╭─ EXTRACTED RECORDS

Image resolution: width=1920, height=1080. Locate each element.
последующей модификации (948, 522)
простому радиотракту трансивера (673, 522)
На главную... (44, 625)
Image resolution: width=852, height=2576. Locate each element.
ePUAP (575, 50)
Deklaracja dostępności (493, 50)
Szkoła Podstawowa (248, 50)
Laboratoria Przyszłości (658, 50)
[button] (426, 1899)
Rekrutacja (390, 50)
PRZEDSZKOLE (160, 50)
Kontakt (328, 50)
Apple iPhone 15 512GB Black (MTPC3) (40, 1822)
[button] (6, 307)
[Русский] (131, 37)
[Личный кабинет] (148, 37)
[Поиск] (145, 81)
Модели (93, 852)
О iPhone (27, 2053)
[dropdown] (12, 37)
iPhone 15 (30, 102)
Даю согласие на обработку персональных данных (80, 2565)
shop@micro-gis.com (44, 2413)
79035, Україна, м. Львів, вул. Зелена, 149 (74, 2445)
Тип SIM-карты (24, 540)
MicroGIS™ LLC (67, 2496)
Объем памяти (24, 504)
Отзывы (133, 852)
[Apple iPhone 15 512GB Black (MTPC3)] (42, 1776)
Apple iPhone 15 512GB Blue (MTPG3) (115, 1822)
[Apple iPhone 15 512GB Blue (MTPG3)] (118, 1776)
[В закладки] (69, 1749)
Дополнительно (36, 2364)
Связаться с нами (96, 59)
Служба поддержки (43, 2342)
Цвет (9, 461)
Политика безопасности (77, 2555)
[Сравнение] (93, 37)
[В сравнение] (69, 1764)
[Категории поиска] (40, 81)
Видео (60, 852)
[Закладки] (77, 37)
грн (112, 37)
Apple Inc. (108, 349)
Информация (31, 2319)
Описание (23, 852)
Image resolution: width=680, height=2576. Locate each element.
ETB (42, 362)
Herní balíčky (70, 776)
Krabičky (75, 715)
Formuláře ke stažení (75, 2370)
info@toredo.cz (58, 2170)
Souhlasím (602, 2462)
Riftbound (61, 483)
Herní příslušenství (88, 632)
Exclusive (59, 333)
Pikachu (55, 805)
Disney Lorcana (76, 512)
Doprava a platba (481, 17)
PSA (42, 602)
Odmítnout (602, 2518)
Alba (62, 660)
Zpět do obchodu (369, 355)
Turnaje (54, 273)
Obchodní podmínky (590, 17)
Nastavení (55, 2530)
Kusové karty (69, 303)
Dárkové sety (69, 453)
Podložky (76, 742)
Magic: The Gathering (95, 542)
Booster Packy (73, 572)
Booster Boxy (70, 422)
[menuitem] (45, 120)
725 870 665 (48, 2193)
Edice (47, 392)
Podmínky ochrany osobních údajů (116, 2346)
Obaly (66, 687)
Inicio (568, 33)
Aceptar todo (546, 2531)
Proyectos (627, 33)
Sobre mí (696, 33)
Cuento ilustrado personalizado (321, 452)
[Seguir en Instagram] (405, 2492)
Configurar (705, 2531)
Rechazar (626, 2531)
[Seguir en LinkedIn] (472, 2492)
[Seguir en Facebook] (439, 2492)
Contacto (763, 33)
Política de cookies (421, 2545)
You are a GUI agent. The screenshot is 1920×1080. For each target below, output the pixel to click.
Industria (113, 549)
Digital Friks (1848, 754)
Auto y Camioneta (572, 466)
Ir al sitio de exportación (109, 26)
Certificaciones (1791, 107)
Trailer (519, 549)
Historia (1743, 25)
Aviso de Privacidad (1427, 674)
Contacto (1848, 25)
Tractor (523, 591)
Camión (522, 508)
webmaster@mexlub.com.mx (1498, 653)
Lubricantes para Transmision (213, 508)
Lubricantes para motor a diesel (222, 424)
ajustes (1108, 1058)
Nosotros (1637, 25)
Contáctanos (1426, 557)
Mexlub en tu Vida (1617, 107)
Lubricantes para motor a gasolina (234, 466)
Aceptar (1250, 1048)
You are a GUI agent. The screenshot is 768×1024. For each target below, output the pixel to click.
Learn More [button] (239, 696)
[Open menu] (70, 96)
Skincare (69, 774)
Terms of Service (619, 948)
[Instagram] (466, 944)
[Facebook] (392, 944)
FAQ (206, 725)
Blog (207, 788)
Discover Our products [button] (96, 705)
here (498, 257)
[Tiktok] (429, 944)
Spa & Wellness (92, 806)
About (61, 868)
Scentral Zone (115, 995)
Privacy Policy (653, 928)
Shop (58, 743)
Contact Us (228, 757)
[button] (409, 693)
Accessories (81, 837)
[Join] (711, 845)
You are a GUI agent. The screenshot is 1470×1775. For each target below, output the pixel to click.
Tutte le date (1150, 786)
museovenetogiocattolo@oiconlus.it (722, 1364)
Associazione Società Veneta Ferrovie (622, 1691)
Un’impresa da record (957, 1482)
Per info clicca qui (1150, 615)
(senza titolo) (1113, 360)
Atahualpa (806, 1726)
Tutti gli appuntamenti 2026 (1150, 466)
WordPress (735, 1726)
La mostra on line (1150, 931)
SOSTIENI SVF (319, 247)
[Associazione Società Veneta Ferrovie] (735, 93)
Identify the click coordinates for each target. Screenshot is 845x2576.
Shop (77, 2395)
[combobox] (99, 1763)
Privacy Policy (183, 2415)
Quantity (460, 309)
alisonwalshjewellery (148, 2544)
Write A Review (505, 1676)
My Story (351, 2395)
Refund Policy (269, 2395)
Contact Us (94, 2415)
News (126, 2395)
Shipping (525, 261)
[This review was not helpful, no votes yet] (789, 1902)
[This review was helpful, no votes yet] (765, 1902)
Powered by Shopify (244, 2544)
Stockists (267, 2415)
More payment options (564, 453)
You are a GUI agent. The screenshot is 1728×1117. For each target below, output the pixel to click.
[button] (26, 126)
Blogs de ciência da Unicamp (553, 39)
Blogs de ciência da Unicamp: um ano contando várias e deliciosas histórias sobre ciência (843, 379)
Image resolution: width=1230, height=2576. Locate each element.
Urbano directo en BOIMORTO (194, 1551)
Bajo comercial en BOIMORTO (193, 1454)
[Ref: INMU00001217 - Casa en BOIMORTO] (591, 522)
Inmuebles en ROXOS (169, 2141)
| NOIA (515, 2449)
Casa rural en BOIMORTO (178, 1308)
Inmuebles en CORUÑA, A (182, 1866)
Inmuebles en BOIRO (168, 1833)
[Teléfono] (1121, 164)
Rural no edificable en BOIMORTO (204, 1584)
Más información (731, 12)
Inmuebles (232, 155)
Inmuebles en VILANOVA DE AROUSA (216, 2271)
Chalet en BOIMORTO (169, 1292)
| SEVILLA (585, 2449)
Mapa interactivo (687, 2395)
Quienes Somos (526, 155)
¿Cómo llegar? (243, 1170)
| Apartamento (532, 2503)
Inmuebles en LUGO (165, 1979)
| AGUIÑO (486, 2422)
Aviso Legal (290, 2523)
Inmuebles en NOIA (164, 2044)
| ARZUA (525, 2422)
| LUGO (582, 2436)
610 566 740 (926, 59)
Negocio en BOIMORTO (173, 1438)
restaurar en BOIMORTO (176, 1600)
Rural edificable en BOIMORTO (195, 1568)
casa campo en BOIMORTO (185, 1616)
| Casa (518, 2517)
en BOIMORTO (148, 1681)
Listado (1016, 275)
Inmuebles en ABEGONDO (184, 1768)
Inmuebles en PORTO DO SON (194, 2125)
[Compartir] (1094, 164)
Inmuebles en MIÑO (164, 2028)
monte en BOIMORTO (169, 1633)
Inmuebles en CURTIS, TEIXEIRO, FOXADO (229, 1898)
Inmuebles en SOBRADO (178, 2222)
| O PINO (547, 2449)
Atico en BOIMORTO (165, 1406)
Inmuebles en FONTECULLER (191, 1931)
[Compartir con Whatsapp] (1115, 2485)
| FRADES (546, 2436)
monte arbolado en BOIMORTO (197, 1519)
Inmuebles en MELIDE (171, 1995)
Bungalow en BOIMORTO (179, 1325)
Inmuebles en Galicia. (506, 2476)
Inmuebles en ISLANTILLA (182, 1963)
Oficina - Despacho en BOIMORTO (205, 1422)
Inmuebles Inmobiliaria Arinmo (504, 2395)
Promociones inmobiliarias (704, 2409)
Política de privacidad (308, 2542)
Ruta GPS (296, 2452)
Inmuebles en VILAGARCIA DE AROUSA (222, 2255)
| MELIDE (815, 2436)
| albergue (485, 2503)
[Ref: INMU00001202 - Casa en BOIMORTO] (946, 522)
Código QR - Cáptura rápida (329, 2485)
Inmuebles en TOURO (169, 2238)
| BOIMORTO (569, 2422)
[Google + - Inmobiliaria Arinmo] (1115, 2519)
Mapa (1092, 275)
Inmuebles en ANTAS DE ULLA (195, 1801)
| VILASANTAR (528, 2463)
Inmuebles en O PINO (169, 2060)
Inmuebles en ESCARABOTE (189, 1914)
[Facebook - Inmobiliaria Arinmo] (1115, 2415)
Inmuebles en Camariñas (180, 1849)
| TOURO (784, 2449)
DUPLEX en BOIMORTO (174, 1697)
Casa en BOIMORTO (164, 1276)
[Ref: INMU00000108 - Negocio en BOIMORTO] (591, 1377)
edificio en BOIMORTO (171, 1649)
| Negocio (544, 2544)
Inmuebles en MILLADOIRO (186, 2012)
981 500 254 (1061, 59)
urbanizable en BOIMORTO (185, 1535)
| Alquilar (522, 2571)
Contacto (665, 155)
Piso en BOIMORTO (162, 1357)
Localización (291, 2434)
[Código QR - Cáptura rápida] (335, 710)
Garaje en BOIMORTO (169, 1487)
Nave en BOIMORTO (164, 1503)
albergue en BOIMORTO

╰─

* [EXERCISE] In the entries above, how many lines include the word "Blue"? Only the number should be given.

* [RESULT OF THE EXERCISE] 2